Home Buying Planning

Introduction

The demand for residential real estate depends in the long run on characteristics of the population that move slowly over time. Researchers present a look at the implications of the baby boomers and the aging of the population on housing supply and demand. One factor is net household formation, which is the difference between newly created households and newly dissolved households in a year. A household, which is a group of related or unrelated individuals living at the same parcel of real estate, is a common unit of measurement by the Census Bureau. New households may be created when children leave their parents' residence and through divorce, for example, while the number of households may fall during marriage and death, for example. The average size of households, as well as the age, composition, and income of households, will influence the typical features found in newly constructed housing, because developers quickly respond to current market conditions.

Age, income, demographic mobility, and marital status also greatly influence whether the household rents or buys housing. According to the 2007 American Housing Survey (U.S. Census Bureau, 2008), 31% of households rent the houses that they live in, 24% own the houses outright, and 44% are making mortgage payments. Renters are on average younger and have lower incomes than non renters. Permanent, or long-run average income, appears to influence the decision on whether to buy more than current income. Transaction costs of buying and selling a house are large, and renters move much more frequently than owners. Getting married and having children appear to be big factors that explain the switch from renting to owning.
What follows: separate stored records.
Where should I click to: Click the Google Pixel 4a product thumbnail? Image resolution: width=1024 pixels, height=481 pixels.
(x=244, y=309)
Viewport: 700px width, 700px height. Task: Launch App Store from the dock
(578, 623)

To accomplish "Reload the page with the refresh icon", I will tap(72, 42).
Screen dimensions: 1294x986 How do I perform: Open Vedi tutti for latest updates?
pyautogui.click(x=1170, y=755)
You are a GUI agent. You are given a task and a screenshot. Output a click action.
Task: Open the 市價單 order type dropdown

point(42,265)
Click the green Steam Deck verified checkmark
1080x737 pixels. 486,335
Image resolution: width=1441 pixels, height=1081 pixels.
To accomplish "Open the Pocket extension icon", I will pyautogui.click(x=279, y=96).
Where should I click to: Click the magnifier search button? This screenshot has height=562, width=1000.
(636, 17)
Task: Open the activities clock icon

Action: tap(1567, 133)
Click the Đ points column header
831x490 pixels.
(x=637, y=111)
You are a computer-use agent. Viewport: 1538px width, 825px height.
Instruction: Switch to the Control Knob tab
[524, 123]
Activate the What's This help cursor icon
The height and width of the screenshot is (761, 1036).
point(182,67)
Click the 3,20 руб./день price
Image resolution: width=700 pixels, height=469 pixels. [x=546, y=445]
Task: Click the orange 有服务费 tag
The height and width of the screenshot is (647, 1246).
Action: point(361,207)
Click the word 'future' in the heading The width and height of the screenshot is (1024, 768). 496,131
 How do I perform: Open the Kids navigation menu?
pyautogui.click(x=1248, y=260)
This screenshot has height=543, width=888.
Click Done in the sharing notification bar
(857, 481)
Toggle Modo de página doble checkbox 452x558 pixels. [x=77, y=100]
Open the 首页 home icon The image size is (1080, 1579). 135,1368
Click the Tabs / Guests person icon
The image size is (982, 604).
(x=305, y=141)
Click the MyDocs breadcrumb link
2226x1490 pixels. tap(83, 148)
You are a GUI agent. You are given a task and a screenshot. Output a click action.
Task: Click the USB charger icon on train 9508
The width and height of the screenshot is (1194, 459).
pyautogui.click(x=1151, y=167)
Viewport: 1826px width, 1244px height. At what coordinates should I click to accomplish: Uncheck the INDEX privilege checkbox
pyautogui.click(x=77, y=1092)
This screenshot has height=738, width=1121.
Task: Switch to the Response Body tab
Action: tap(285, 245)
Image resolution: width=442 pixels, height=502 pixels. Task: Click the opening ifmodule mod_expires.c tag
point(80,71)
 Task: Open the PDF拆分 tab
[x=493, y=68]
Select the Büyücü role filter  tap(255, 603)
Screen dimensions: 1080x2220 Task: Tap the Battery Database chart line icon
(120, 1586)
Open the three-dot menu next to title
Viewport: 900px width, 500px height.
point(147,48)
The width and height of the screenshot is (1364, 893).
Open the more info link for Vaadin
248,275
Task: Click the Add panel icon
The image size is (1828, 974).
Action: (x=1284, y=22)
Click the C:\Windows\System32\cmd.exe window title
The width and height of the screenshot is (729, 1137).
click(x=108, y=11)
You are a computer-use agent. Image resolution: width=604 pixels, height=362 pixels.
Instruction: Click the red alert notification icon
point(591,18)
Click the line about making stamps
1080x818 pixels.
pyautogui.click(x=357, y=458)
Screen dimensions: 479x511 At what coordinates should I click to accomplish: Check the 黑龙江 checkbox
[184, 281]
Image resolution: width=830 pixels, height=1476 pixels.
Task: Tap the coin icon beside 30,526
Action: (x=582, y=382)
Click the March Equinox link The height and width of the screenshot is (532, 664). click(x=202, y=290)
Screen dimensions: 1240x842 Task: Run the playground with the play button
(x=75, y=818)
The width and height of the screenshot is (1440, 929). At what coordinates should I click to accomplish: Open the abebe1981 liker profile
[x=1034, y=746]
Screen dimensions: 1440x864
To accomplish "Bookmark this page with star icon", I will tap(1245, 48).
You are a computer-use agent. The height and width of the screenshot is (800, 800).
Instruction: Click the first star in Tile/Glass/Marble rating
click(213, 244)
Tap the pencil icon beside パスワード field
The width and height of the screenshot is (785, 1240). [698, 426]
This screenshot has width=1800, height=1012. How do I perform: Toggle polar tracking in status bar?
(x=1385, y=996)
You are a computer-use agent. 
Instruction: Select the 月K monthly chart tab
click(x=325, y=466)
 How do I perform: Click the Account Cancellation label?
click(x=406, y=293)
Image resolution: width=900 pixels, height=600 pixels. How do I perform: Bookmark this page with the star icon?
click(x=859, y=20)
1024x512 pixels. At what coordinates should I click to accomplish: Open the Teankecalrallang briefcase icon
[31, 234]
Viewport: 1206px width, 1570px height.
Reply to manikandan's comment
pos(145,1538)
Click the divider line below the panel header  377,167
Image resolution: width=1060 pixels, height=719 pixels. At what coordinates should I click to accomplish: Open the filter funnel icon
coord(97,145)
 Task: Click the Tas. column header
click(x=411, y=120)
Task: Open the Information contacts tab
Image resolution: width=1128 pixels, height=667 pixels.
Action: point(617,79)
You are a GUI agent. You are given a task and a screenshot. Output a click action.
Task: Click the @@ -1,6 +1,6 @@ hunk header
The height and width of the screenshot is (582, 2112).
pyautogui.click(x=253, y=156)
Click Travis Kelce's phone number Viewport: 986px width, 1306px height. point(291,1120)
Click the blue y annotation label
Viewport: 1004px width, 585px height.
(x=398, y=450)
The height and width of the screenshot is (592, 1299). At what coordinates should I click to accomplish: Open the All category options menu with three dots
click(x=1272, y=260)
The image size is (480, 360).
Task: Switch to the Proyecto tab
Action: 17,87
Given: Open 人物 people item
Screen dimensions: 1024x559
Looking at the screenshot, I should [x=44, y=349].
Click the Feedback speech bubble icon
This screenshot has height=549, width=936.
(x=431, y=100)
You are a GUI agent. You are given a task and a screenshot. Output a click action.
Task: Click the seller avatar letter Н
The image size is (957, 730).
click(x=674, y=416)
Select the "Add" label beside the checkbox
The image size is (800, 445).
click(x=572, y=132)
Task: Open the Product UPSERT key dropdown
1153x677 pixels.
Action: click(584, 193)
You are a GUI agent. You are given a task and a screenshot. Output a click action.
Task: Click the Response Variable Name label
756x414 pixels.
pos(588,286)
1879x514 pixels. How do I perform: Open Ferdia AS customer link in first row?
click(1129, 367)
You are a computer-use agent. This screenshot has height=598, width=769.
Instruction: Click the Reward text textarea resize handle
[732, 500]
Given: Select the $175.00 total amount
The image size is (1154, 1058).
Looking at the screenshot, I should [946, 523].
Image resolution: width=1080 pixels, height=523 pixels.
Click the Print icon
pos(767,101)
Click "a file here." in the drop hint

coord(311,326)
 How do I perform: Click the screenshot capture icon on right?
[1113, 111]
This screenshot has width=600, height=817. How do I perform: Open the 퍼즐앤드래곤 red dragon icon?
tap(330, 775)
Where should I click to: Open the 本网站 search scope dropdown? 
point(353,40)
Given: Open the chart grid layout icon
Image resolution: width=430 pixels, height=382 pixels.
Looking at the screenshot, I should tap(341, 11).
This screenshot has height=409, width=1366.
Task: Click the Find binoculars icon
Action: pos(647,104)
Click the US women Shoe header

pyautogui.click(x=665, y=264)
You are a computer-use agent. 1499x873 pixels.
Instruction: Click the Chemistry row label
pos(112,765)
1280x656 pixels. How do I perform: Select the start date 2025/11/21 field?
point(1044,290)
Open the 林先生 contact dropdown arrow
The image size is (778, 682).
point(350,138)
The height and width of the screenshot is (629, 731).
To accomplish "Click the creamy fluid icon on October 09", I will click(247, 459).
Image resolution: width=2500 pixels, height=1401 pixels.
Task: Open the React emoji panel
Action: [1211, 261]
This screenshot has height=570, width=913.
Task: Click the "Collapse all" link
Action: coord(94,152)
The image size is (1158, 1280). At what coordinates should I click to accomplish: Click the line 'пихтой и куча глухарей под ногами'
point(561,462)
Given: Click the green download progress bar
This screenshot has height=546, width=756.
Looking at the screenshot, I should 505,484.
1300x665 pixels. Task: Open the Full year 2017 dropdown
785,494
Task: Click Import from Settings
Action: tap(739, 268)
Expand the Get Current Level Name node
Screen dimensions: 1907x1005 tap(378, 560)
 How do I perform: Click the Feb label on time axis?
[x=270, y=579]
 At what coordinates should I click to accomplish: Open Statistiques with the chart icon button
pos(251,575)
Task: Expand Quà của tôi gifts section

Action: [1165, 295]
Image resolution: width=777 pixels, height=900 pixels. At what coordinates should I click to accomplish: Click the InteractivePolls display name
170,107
Issues related to buying a house

Housing vacancies are a closely watched measure in the housing market. For a given level of sales, as vacancies rise, the average time on the market increases. Increased time on the market will tend to lower market prices, because sellers face increased opportunity cost of funds if they cannot sell their houses. New house builders will also be more motivated to lower prices, and they will also respond to greater average time on the market by reducing new construction. Although vacancy rates are typically studied at the local market level, consider the recent drop in U.S. new housing demand. The U.S. Census Bureau (2009) reports that the U.S. homeowner vacancy rate increased very quickly over 2006, averaging 2.375 in 2006 compared to 1.875 in 2005. New house sales fell from 1.283 million in 2005 to 1.051 million in 2006. In December of 2005, there were 515,000 new houses for sale, and the median time for sale was 4.0 months, while in December of 2006, there were 568,000 new houses for sale, and the median time for sale was 4.3 months. The median price of new houses continued to rise for 2 more years, until falling from $247,900 in 2007 to $230,600 in 2008. Builders responded to these market changes and from 2005 to 2006, housing starts fell from ...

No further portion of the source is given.